The requirement for process mining experts

Another potential downside of process mining was that the tools were not straightforward for a non-expert to apply. While interface improvements have been made, I do think it is unreasonable to expect all medical experts also to be process optimisation experts, and if tools are excessively simplified, we could miss some insights available by expert analysis of process mining results.

 

How to Avoid Problems

The key to avoiding these problems is collaboration. A multidisciplinary team with process owners using a modern process mining tool can extract a lot of useful information about where there is wasted time and effort.

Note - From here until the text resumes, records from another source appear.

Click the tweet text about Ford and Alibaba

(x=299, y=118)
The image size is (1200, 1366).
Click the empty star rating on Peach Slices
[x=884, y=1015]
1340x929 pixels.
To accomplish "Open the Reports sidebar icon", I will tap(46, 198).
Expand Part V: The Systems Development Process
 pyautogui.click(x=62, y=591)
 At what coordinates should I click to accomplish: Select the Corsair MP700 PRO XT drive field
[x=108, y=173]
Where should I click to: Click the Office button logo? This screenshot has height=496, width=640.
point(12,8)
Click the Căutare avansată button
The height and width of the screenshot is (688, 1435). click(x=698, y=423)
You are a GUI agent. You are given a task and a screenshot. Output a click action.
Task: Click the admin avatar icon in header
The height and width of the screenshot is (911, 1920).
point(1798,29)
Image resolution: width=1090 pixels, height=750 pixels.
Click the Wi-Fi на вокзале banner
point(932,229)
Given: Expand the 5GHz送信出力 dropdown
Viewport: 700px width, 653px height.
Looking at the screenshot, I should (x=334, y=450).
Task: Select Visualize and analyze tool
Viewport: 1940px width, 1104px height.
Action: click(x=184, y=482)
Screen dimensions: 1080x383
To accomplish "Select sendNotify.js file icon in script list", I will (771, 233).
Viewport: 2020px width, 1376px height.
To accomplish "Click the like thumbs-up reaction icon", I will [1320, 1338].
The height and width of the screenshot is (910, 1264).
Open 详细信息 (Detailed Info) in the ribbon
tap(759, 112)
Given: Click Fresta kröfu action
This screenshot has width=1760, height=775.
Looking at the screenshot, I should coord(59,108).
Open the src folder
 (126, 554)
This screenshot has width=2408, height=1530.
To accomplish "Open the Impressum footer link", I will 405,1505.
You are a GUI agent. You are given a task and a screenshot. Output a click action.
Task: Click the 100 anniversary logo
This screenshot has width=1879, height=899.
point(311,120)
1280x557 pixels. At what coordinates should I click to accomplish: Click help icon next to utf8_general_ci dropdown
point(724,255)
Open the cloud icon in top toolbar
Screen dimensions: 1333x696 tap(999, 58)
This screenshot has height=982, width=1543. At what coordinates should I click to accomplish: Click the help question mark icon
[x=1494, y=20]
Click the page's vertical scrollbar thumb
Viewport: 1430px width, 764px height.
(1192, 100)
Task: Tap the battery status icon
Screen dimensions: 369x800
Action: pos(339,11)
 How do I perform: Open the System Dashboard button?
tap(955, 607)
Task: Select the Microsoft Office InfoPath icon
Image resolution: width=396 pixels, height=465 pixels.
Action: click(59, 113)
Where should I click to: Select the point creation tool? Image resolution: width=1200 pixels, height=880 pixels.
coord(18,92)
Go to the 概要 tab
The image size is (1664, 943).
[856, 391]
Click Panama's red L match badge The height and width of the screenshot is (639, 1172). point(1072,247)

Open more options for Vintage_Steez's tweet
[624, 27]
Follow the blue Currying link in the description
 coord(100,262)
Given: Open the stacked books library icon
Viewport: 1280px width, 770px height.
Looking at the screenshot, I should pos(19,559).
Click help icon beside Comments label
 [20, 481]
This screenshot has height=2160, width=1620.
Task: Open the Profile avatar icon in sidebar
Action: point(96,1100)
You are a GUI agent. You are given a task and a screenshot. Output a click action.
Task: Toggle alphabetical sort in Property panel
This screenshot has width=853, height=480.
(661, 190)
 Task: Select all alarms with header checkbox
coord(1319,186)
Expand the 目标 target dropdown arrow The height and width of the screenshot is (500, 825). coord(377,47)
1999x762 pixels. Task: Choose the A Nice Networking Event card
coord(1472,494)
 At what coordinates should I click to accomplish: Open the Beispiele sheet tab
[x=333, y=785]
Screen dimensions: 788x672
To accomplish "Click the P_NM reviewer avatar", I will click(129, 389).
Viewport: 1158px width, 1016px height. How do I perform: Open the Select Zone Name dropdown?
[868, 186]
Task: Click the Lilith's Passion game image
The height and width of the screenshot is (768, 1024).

However, adding an expert in process analytics and optimisation in collaboration can ensure that you achieve the best possible results. 

 

 

Where Task Mining Can Benefit Healthcare

 

Highlighting High Task Switching Burden

Process mining can improve clinical workflows by identifying tasks that require frequent switching between sub-tasks or software suites, resulting in rapid fatigue of the operator and a lot of wasted time. An example of this could be a daily patient workflow (e.g. observations entry) in which a nurse must log into multiple systems on a single machine to accomplish the task. Many of these systems do not allow more than one window to be open at a time, resulting in a stressed clinician having to open and close windows, enter credentials and wait for load times multiple times, or even make mistakes transferring information.

 

Ensuring Health Critical Process Compliance

Using process mining, we can examine health information management for potential gaps in compliance, identifying security breaches where leaks of patient information or cyber-attacks could occur. Problems such as missed updates, neglected machines, incomplete reporting flows and others can be identified and addressed ahead of time, before either an accidental patient information leak or malicious attack, such as an encryption worm, can happen.

 

Conclusion

As with task mining, process mining is still not widely used in healthcare. The concerns around the exposure of passwords or private data that we discussed in my task mining blog post are less valid to process mining. The data analysed is specifically exported to the tool, requiring no contact with any clinical data that the team deems irrelevant to the process itself.

 

Having seen the benefits of task mining in resource allocation in non-clinical settings, it seems especially important to consider it now. Productivity tools such as RPA and integration platforms are expensive and will only be effective for the health sector if workflows have been optimised. With the added benefits identified in compliance and security improvements, I believe process mining is ready to make a real difference to patient health today.